**Problem to solve**
Your copy should match the entries exactly, except that it holds no pictures.

[Source records]
__________

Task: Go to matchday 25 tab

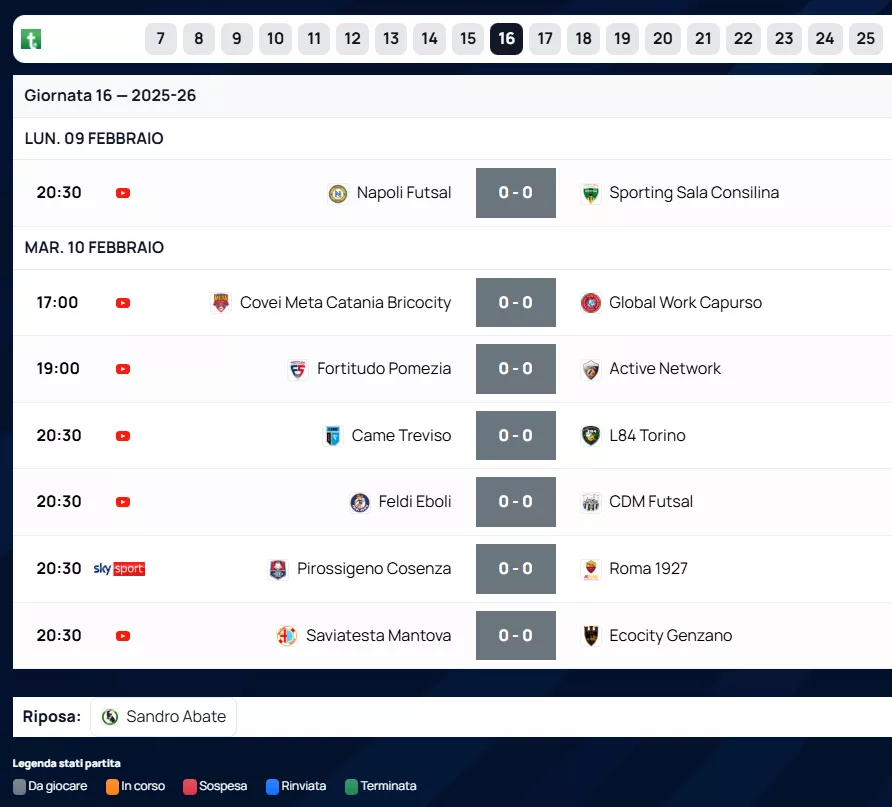Action: 865,39
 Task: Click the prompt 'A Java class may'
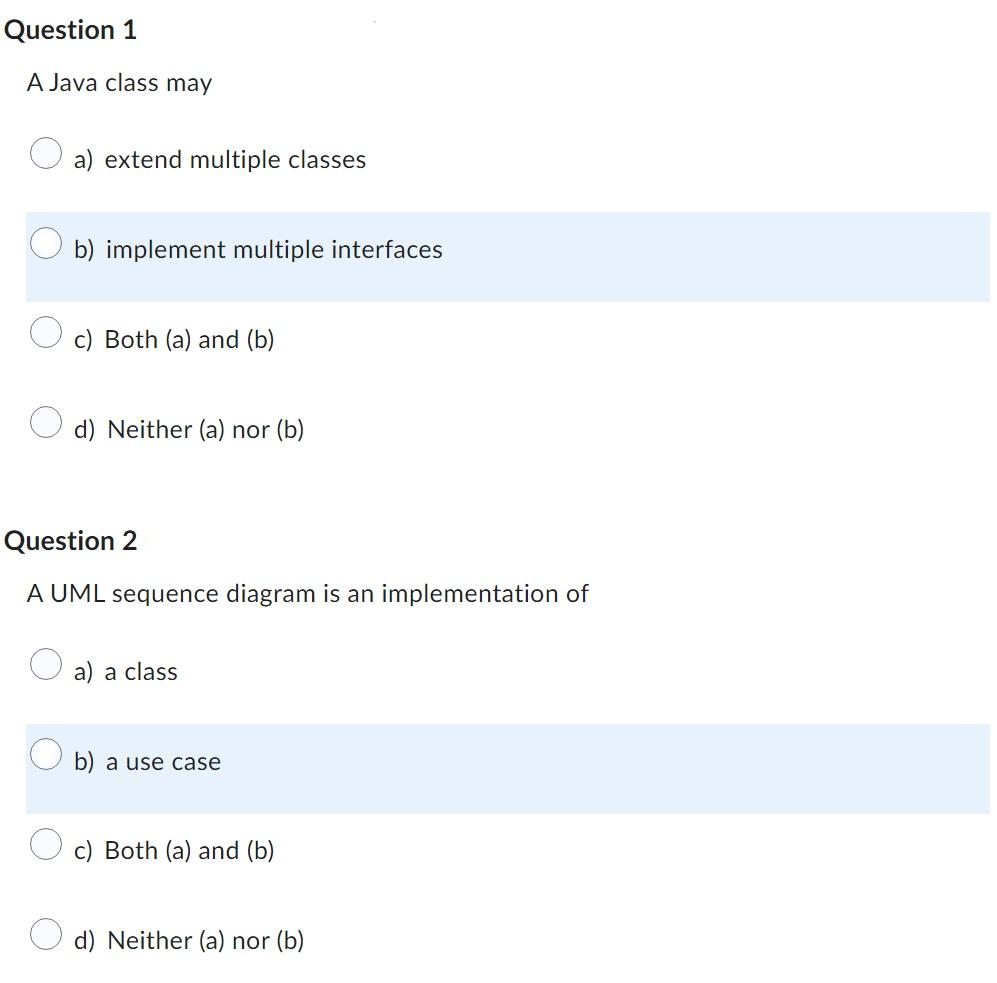pos(119,83)
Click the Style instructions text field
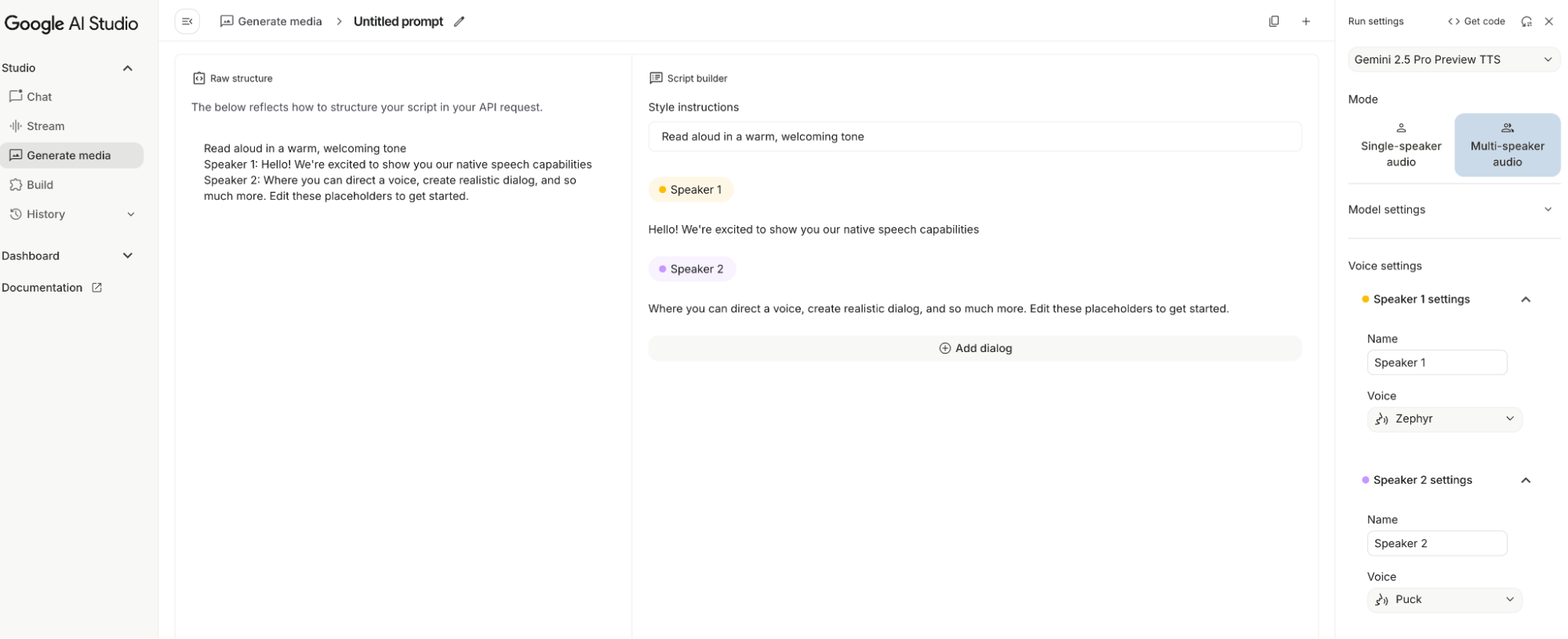The image size is (1568, 639). tap(975, 136)
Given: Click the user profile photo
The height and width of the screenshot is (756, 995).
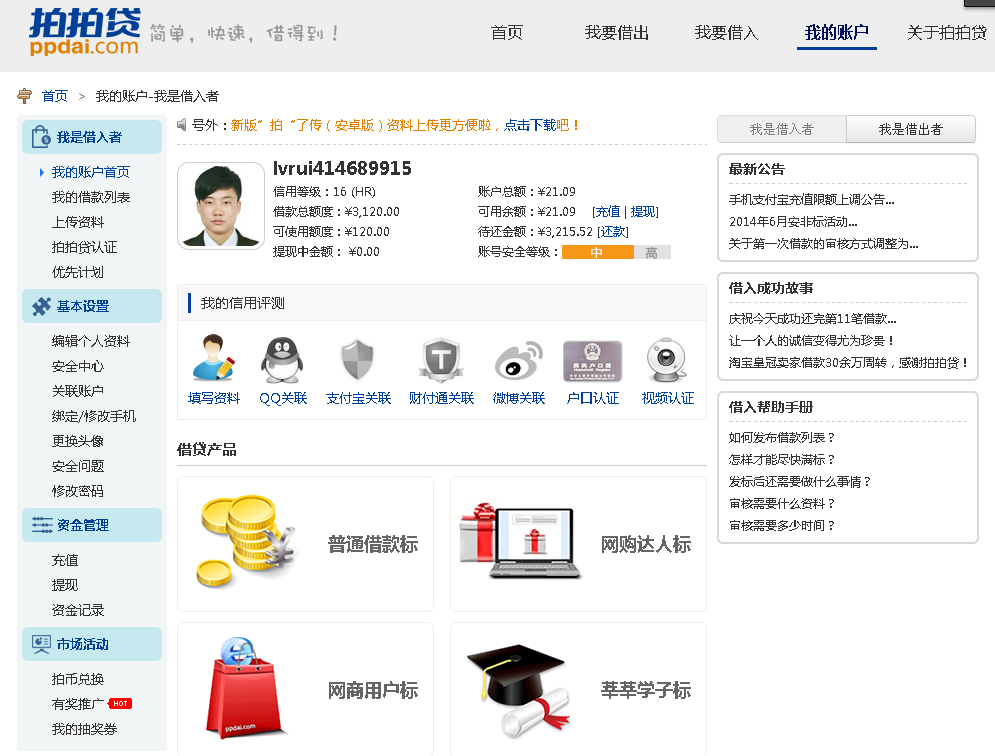Looking at the screenshot, I should [x=221, y=206].
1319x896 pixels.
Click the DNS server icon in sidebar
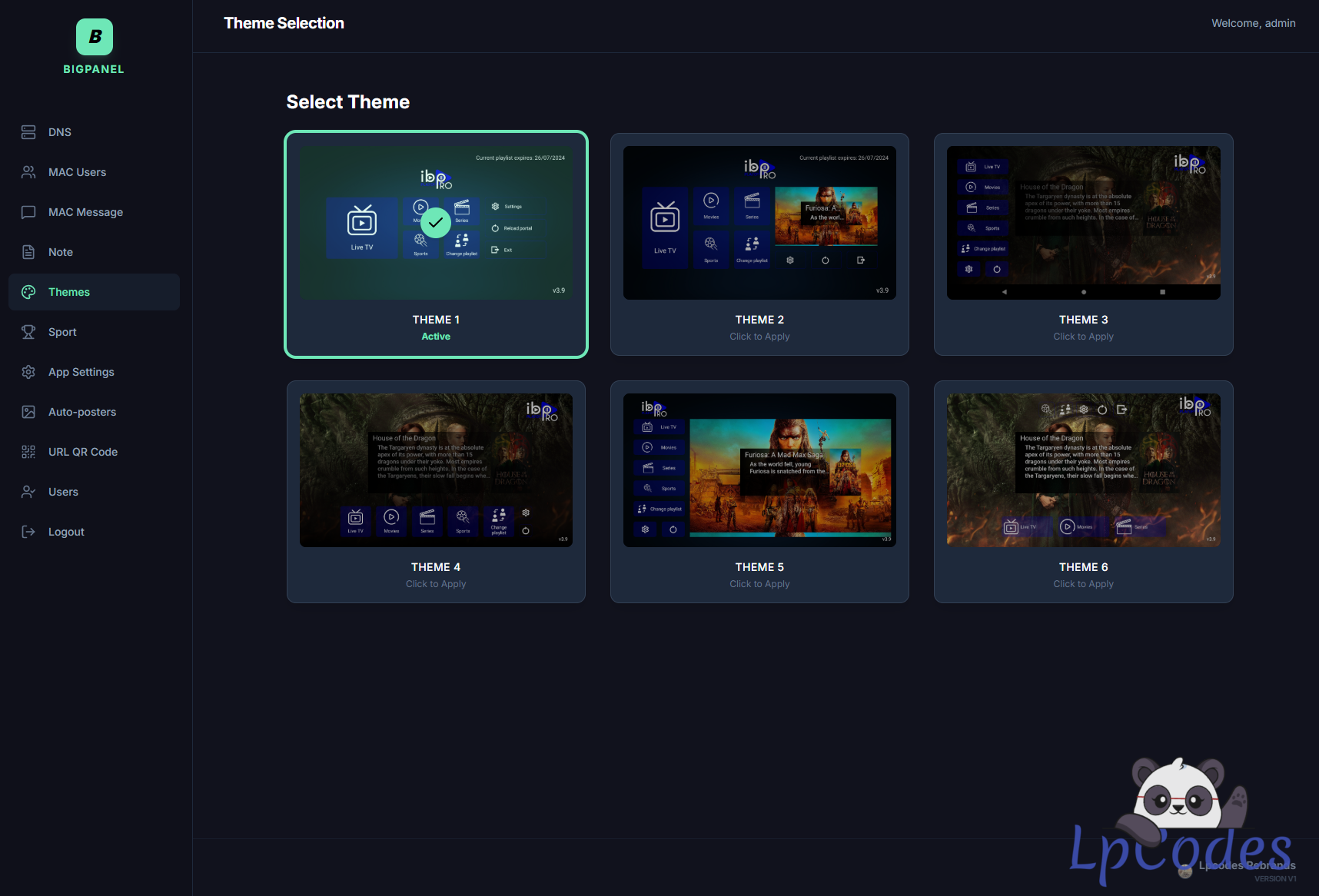pos(28,132)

__________

**Task output**
Task: Go to matchday 25 tab

Action: 865,39
 Task: Click the prompt 'A Java class may'
pos(119,83)
Click the Style instructions text field
The image size is (1568, 639). tap(975, 136)
Given: Click the user profile photo
The height and width of the screenshot is (756, 995).
Looking at the screenshot, I should [x=221, y=206].
1319x896 pixels.
Click the DNS server icon in sidebar
pos(28,132)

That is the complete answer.